Nunca he sabido qué hacer con mi cabello.
De niño mis padres nunca se arriesgaron a recomendarme algún estilo o sugerirme alguna estética. Entre las cientos de decisiones que un padre termina forzando entre sus hijos, esa no fue una de ellas. Recuerdo algo de matoneo de mis compañeros. En alguna ocasión dijeron que parecía un micrófono.
En la universidad nunca fui muy seguro de mi imagen, y definitivamente mi cabello no contribuyó a ello.
Siendo profesor en el Urabá descubrí que existía un criterio de lo más arbitrario para determinar cuando alguien tenía el cabello largo o no, y era la longitud del cabello en las sienes. Podía ser todo lo largo que se quisiera en la nuca, en la coronilla, o en la calvaria, pero era un delito carcelable tener el cabello largo en las sienes. En principio me pareció que era un criterio muy paramilitar, y razón no me faltaba: a quienes tuvieran el cabello con más de un centímetro de longitud en esa región se les tachaba de ser la peor escoria de la sociedad, y podían ser sometidos a un corte en contra de su voluntad, para disciplinarlos.

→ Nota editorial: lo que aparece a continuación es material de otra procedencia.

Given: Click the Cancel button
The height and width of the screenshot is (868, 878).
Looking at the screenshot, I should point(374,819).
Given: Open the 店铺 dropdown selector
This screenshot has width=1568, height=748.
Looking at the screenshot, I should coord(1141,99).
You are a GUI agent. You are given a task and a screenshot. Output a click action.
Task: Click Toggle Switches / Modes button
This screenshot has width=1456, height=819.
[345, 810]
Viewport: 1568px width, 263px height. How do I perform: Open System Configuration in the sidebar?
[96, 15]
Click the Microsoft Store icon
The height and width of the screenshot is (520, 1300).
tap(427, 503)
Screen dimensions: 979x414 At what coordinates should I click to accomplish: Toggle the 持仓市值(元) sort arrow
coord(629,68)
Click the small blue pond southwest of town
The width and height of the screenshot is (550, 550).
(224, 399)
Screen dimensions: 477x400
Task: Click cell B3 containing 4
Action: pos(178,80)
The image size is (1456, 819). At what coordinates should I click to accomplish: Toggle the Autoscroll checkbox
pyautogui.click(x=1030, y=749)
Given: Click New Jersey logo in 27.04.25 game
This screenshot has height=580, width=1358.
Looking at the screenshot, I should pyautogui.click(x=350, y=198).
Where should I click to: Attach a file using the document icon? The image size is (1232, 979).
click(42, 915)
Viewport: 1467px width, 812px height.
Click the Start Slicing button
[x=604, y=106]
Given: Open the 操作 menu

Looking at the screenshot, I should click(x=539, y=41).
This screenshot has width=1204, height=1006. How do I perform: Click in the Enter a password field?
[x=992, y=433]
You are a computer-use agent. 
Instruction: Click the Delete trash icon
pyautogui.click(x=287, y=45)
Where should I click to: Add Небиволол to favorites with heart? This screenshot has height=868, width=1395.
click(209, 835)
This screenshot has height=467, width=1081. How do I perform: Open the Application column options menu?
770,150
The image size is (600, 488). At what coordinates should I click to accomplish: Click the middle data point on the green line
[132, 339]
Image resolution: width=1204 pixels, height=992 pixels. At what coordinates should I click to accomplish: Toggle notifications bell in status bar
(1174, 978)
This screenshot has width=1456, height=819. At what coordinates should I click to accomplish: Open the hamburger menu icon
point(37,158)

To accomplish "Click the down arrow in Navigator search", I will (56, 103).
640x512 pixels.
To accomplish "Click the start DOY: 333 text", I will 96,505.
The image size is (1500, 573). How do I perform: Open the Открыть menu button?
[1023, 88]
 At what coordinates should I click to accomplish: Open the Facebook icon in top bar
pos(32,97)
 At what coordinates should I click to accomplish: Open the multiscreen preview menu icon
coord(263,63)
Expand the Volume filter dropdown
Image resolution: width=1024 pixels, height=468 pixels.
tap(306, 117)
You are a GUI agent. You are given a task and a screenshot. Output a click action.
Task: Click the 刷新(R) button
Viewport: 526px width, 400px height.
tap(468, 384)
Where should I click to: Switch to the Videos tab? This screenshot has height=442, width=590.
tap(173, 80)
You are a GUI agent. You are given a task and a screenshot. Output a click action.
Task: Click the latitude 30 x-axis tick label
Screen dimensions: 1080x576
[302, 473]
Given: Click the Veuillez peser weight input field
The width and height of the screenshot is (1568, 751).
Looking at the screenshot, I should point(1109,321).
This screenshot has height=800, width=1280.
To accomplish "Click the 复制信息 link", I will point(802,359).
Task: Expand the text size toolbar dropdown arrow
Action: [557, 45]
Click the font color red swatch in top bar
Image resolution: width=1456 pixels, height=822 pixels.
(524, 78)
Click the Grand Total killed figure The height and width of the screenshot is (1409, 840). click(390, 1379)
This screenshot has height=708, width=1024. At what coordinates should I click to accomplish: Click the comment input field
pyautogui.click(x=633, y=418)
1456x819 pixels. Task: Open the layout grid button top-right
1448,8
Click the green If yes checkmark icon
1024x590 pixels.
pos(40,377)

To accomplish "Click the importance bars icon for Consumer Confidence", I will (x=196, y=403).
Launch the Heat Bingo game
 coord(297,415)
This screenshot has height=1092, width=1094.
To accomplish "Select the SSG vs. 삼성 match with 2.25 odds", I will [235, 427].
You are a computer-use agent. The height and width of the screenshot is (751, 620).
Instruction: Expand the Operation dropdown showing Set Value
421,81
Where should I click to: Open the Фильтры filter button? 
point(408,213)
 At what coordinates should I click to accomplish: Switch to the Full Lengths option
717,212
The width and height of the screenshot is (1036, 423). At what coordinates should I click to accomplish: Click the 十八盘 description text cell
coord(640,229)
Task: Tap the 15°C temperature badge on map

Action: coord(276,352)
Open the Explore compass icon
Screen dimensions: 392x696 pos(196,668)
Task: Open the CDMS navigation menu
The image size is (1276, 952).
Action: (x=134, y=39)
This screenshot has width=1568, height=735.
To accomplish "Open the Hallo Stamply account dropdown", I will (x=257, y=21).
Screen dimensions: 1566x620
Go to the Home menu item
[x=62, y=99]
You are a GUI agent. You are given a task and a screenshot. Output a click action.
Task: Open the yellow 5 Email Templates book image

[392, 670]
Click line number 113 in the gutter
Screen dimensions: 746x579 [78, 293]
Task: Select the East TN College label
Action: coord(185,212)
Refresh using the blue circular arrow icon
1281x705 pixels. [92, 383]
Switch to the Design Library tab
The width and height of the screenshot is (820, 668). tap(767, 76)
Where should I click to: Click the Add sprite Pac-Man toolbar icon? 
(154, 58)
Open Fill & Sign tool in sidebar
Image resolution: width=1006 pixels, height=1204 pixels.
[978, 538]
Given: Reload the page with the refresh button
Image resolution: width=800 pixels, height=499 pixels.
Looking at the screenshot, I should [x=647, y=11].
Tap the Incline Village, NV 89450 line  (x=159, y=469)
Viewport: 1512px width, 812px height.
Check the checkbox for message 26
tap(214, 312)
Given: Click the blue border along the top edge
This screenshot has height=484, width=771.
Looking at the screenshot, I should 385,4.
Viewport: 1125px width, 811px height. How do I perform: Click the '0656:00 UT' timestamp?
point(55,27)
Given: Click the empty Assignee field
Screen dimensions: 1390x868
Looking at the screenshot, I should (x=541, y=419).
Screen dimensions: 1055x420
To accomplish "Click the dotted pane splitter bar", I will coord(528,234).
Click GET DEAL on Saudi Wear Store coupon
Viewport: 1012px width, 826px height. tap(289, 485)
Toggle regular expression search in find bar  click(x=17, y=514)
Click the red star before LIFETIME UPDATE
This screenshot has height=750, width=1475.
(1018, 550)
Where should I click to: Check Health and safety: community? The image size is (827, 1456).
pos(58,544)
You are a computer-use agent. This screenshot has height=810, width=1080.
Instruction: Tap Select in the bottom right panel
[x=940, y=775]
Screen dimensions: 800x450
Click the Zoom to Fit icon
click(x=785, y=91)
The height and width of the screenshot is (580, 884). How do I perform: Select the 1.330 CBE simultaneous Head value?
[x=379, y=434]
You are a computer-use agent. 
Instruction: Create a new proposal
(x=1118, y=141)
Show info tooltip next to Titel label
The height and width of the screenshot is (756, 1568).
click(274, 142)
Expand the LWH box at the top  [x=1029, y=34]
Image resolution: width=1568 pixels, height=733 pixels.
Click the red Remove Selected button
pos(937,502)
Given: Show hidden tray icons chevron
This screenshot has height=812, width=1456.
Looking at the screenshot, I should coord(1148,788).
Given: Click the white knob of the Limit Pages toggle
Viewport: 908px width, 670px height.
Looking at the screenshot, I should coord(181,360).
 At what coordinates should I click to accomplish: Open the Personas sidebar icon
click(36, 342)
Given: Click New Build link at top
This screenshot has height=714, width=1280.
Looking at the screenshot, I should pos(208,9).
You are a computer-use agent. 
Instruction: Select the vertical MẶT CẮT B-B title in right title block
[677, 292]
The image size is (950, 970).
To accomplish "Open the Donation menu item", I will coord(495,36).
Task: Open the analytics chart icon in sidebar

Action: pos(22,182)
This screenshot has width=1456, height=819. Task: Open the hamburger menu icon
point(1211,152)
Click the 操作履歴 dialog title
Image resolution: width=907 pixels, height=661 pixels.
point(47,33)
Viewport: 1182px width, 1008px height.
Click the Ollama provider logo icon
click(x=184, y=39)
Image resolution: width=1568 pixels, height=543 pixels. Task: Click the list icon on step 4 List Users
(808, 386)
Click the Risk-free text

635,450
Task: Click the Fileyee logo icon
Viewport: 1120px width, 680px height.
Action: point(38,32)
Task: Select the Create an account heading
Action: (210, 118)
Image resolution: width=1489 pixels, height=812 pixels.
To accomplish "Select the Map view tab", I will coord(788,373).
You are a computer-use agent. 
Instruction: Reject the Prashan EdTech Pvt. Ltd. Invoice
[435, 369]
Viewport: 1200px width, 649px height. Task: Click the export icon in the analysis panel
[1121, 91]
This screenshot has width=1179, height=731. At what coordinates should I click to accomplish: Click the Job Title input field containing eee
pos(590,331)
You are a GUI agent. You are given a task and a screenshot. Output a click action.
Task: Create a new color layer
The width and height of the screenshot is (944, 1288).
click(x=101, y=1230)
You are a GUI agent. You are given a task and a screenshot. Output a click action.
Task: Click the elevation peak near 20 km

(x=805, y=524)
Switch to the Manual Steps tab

Sin embargo, descubrí que este es un criterio más bien transnacional. Es como actualmente se define la estética masculina.
Odio eso. Odio esa uniformidad. Odio la asociación a la disciplina militar. Odio que todos sean iguales.
Estando en el Urabá, necesitaba fuerza moral para enfrentarme al mundo a ese respecto en particular. Ahora pienso que era un desgaste inútil. Por eso ahora, que no me siento especialmente fuerte para enfrentarme al mundo, me uniformé.